>> BEGIN Provided information

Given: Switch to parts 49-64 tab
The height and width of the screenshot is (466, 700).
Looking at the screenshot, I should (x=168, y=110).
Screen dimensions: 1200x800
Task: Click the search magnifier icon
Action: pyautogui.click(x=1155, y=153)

>> END Provided information

# [Direction]
Return every line of the listing above unchanged.

# [Worked solution]
Given: Switch to parts 49-64 tab
The height and width of the screenshot is (466, 700).
Looking at the screenshot, I should (x=168, y=110).
Screen dimensions: 1200x800
Task: Click the search magnifier icon
Action: pyautogui.click(x=1155, y=153)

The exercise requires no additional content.